Published 17 March 2017

The United States conducted 210 atmospheric nuclear tests between 1945 and 1962, with multiple cameras capturing each event at around 2,400 frames per second. But in the decades since, around 10,000 of these films sat idle, scattered across the country in high-security vaults. Not only were they gathering dust, the film material itself was slowly decomposing, bringing the data they contained to the brink of being lost forever. For the past five years, physicists, film experts, archivists, and software developers have been on a mission to hunt down, scan, reanalyze, and declassify these decomposing films. The goals are to preserve the films’ content before it is lost forever, and provide better data to the post-testing-era scientists.
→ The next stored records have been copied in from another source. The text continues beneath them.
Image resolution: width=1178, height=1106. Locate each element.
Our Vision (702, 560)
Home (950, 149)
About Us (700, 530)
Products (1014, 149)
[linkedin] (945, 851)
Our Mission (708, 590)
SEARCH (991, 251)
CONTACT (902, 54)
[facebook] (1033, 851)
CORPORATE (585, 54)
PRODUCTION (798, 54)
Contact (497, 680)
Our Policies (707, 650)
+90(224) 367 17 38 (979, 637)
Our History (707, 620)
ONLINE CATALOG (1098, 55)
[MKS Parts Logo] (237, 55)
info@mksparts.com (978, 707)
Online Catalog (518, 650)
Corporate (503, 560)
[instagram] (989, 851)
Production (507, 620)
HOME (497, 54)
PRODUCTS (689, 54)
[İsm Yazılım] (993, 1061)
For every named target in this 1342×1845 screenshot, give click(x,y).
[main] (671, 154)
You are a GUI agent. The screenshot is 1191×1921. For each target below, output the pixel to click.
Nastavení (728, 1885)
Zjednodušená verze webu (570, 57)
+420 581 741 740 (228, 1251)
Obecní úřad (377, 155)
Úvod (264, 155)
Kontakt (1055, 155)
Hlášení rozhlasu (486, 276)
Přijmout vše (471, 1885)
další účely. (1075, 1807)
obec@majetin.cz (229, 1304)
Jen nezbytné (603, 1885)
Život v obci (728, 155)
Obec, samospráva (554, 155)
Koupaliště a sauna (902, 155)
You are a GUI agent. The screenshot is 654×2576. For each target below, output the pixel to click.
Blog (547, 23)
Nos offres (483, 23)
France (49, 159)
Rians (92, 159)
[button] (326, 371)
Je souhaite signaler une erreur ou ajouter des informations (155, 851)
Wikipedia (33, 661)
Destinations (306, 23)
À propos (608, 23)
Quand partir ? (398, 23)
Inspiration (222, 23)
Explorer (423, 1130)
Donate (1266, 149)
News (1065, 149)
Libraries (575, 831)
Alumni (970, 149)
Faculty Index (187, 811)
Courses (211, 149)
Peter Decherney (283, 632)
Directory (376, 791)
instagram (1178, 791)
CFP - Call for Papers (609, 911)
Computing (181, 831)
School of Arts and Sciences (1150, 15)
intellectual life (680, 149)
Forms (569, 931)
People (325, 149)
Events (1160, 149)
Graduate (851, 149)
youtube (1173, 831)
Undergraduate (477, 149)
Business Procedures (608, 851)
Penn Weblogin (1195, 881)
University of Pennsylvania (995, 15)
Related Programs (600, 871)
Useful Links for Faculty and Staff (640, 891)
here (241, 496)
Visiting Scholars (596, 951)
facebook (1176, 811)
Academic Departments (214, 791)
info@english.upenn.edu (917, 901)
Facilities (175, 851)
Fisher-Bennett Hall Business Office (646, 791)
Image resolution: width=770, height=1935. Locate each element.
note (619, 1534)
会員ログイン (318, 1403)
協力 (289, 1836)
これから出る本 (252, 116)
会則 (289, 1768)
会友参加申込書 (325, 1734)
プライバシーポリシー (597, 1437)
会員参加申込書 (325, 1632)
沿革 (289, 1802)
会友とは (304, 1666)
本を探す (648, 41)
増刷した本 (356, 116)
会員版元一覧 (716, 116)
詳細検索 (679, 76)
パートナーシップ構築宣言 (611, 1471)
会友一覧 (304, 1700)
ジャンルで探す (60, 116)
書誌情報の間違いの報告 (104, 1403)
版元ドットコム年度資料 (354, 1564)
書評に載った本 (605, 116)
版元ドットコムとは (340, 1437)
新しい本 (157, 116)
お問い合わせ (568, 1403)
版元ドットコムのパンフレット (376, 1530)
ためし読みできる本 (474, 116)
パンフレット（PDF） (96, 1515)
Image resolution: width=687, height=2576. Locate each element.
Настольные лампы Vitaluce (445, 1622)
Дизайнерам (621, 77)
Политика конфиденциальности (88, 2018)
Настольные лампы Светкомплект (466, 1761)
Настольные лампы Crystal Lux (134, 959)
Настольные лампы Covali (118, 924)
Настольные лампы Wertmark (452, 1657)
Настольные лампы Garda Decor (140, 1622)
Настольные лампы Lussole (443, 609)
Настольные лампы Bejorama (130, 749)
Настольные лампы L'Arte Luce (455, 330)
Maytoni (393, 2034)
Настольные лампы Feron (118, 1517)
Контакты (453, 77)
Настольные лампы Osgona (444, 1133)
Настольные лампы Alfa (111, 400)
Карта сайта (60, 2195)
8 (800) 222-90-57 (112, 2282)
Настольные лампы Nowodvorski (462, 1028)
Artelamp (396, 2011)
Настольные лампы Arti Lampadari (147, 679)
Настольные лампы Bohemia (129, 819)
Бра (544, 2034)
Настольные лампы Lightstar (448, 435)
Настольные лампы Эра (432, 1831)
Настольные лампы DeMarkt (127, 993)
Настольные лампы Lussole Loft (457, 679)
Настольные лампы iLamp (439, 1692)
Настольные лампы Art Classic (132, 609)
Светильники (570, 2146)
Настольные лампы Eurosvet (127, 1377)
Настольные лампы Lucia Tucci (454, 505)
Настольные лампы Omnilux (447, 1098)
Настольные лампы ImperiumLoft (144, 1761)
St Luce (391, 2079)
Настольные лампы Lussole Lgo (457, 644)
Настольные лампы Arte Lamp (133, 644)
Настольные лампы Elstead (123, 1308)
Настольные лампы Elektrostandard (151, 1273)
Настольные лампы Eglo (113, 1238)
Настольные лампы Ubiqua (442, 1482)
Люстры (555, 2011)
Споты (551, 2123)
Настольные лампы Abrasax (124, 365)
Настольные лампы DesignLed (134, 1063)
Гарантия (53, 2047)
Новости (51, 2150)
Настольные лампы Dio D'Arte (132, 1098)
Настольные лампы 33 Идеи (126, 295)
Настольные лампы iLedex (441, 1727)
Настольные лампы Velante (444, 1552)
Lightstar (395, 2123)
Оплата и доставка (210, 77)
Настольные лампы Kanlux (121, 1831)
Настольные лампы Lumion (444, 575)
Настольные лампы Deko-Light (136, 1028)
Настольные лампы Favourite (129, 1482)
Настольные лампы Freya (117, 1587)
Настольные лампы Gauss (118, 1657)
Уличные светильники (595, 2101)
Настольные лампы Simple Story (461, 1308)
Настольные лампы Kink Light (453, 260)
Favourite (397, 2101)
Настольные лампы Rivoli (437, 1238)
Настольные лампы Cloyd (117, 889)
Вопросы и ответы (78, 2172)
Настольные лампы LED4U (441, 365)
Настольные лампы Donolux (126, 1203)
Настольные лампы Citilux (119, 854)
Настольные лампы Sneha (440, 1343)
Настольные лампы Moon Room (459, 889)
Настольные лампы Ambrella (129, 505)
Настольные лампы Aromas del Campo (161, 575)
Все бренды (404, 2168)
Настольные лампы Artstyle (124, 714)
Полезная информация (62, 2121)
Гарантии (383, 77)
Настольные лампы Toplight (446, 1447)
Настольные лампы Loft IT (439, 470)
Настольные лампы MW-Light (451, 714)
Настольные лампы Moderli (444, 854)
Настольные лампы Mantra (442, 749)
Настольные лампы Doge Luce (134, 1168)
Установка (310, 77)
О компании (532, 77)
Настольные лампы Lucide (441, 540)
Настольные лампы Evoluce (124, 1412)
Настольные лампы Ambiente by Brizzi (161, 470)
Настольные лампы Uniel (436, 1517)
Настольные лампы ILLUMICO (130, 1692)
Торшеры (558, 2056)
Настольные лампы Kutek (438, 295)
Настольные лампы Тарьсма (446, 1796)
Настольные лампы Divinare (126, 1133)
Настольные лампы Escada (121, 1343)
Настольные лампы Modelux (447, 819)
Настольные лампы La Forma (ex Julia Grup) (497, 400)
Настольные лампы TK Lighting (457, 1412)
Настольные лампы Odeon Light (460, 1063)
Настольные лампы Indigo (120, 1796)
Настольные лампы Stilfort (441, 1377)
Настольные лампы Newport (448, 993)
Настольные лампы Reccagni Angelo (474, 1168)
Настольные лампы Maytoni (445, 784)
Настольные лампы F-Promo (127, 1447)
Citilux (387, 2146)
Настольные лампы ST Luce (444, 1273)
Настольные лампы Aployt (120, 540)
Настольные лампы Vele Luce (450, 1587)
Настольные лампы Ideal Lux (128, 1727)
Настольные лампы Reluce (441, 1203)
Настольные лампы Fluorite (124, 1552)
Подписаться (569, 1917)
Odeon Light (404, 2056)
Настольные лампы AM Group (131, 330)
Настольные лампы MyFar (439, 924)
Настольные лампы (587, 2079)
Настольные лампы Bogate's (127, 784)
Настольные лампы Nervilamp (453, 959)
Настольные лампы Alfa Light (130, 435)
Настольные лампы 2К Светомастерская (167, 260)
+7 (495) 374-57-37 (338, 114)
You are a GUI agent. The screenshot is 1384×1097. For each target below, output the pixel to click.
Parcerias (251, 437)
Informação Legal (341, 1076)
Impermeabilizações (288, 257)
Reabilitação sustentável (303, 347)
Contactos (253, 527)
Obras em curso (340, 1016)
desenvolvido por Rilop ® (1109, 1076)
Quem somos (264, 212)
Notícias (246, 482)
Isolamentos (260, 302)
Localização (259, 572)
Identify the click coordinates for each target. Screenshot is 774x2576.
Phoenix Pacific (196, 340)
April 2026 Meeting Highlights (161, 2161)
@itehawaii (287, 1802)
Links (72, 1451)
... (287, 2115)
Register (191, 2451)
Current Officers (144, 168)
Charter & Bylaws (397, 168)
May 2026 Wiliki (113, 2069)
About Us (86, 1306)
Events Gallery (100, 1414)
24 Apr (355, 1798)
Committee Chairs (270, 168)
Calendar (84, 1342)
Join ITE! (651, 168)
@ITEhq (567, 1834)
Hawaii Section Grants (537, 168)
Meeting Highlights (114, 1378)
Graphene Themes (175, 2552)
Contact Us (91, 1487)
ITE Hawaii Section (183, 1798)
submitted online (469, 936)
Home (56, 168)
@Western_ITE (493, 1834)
The United States conducted 210 atmospheric nuclear tests between 1945 and 1962, with multiple cameras capturing each event at around 2,400 frames per second. But in the decades since, around 10,000 of these films sat idle, scattered across the country in high-security vaults. Not only were they gathering dust, the film material itself was slowly decomposing, bringing the data they contained to the brink of being lost forever.

LLNL says that for the past five years, Lawrence Livermore National Laboratory (LLNL) weapon physicist Greg Spriggs and a crack team of film experts, archivists, and software developers have been on a mission to hunt down, scan, reanalyze, and declassify these decomposing films. The goals are to preserve the films’ content before it is lost forever, and provide better data to the post-testing-era scientists who use computer codes to help certify that the aging U.S. nuclear deterrent remains safe, secure, and effective. To date, the team has located around 6,500 of the estimated 10,000 films created during atmospheric testing. Around 4,200 films have been scanned, 400 to 500 have been reanalyzed, and around 750 have been declassified. An initial set of these declassified films — tests conducted by LLNL — were published today in an LLNL YouTube playlist.

You can smell vinegar when you open the cans, which is one of the byproducts of the decomposition process of these films,” Spriggs said. “We know that these films are on the brink of decomposing to the point where they’ll become useless. The data that we’re collecting now must be preserved in a digital form because no matter how well you treat the films, no matter how well you preserve or store them, they will decompose. They’re made out of organic material, and organic material decomposes. So this is it. We got to this project just in time to save the data.”